金沢八景を走る
今回も近場の古道探訪です。かつての風景の面影を求めて、金沢八景周辺を走りました。
歌川広重の浮世絵に描かれた金沢八景は、かつてこの地に広がっていた入江の風景なので、今は無き入江の周辺を巡るようにルートを設定しました。
金沢八景駅を起点として、周辺を巡りながら野島や能見堂など、名所、史跡にも寄り道して約20㎞の行程でした。

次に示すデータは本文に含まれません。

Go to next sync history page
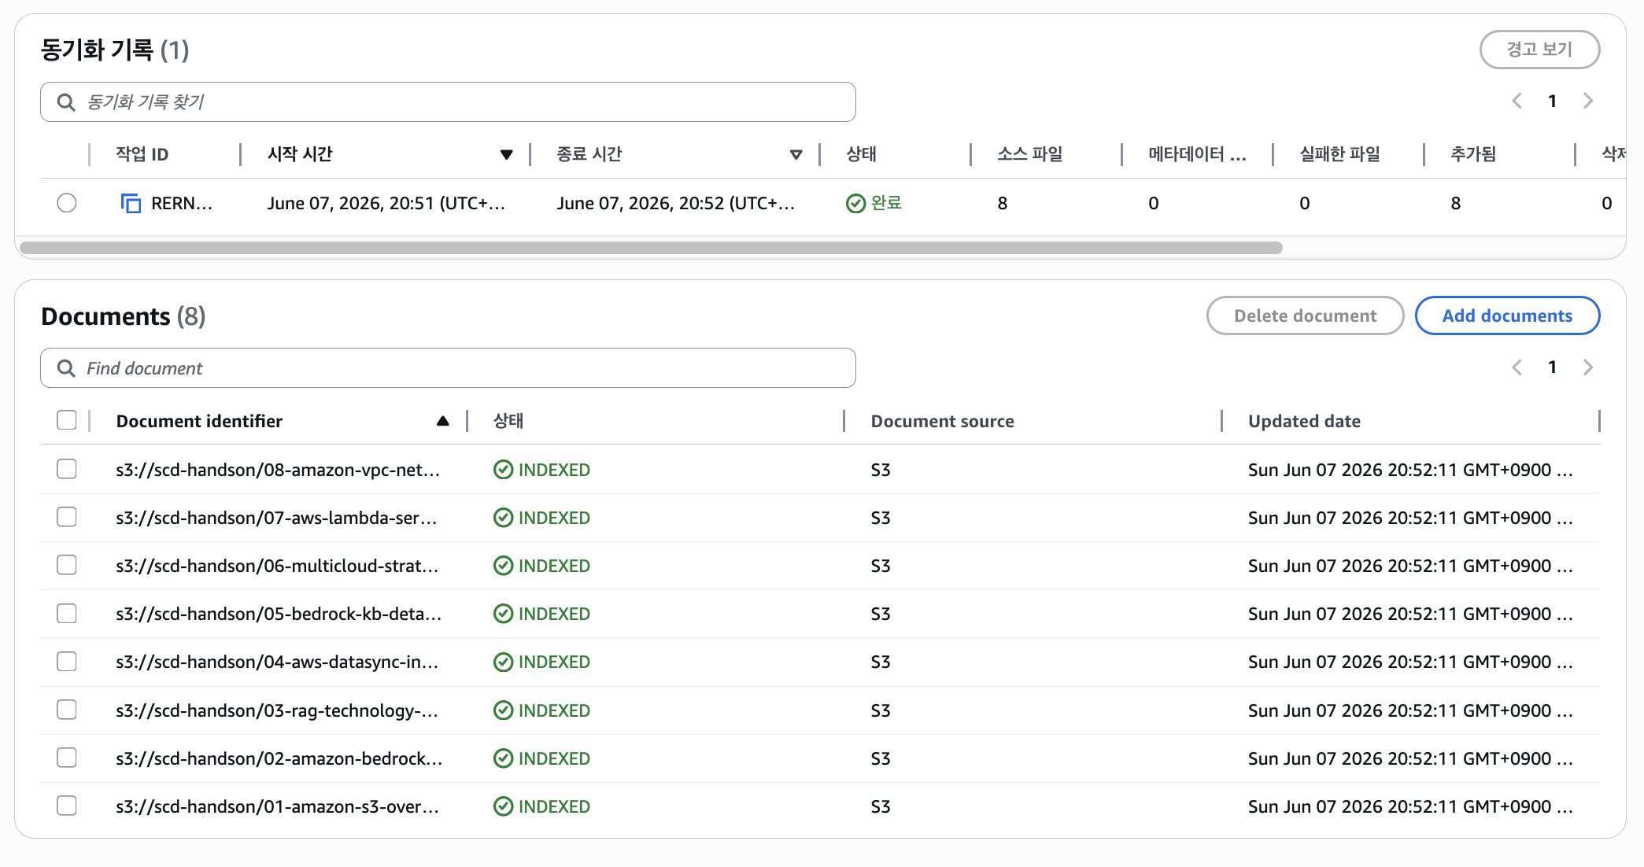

なお、工場や学校など私有地により立ち入れない場所は迂回しています。
今回のルートを、当時の海岸線をスーパー地形図上に描いた図に重ねてみました。
今昔マップ上にもルートを重ねました。上部の入江は泥亀新田として江戸時代に徐々に埋め立てられ、下部の入江はまだ残っていますが、1960年代に埋め立てられています。
金沢八景駅~野島
金沢八景駅を、遅めの14時ごろスタートする。駅の壁にも描かれている金沢八景の風景を目指す。
駅を出て、シーサイドラインの高架下から琵琶島越しに平潟湾を望む。浮世絵とは見ている位置、方向も違うが、自分の中では平潟落雁とする。

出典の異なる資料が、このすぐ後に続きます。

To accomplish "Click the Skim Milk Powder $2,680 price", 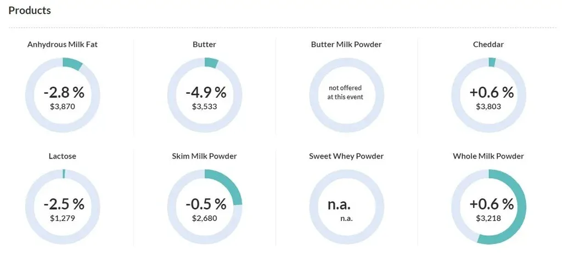I will pyautogui.click(x=204, y=218).
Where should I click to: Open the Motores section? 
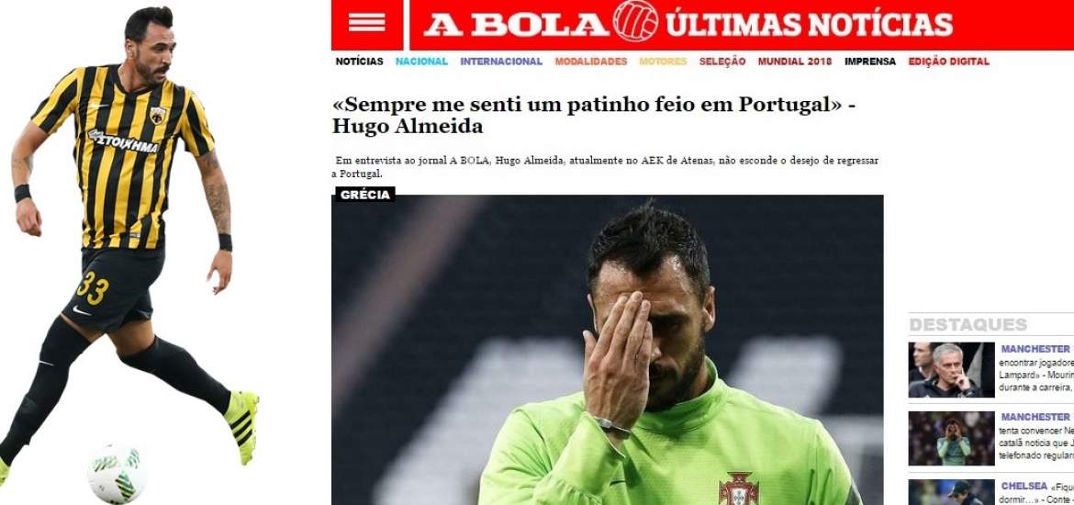point(663,61)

瀬戸神社に立ち寄る。目前の海が入江の狭い水路(瀬戸)になっていたことに由来する。
今昔マップにあるように、六浦も内陸まで入江になっていて、三艘と呼ばれる船着き場があった。地名としては失われたが、町内会の名前として残っている。
これも浮世絵と異なるが、内川橋のたもとから眺めた景色を内川暮雪とする。
夕照橋から野島を望む風景を、野島夕照とする。橋を渡って野島に寄り道する。
野島の頂上まで上がったが、工事中のため野島の展望台には登れなかった。八景周辺から東京湾まで、360度見渡せる絶好のビュースポットなので別の機会に紹介したい。
野島~称名寺
野島から八景島を望む。八景島は1980年代に造られた人工の島だ。手前には海苔養殖場があり、野島で販売されている(忠彦丸海苔)。
旧伊藤博文別邸の建物に入るのは有料だが、庭の牡丹園は無料で入れる。
龍華寺に寄る。泥亀新田を開拓した永島家のお墓があるとのこと。
東京湾側も、海岸線が埋め立てられて海の公園になっている。ここからの風景を乙艫帰帆とする。

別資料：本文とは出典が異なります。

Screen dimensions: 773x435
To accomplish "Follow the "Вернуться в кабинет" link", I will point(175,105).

称名寺の境内は当時の風景をそのまま残していると思われる。
称名寺~金沢八景駅
金沢文庫駅の裏から、能見堂まで登る山道に入る。以前、浦賀道として江戸方面から浦賀まで走った旧街道である。
能見堂からの風景が素晴らしく、金沢八景の起こりだったようだが、現在は木が邪魔して開けた眺望は得られない。
能見堂跡から山を下った先、谷津浅間神社の石段を上がる。こちらの方が金沢文庫駅方面の見晴らしが良かった。
中央に延びている細長い高台は、スーパー地形図にも残っている入江内の岬の名残である。
手子神社の案内板に、「小泉夜雨」の起源となった小泉の瀟湘の松の下の祠を竹生嶋弁財天社として境内に移した、とある。小泉の瀟湘の松の場所がわからないので、この場所を小泉夜雨とする。
手子神社から八景駅に向かうが、途中は東急車輛工場や学校があり、古道は失われている。
瀬戸橋近くの姫の島公園にある泥亀新田を守っていた水門に立ち寄る。1964年まで管理されていたとのこと。
入江の瀬戸にあった瀬戸橋は、宮川という川に掛かる橋として名前を残している。ここを瀬戸秋月とする。
琵琶島から洲崎方向を望む風景を洲崎晴嵐とする。これで八景を制覇?したことにする。
金沢八景駅に戻ったのが17時だったので約3時間の行程だった。
最後に、当時の観光鳥瞰図である西湖之八景武之金沢模写図を、東京都立図書館デジタルアーカイブより拝借しました。
当代随一の風光明媚な名所として人気があったのがわかります。もしこの風景が今も残っていたら、と空想するだけでも惹かれるものがあります。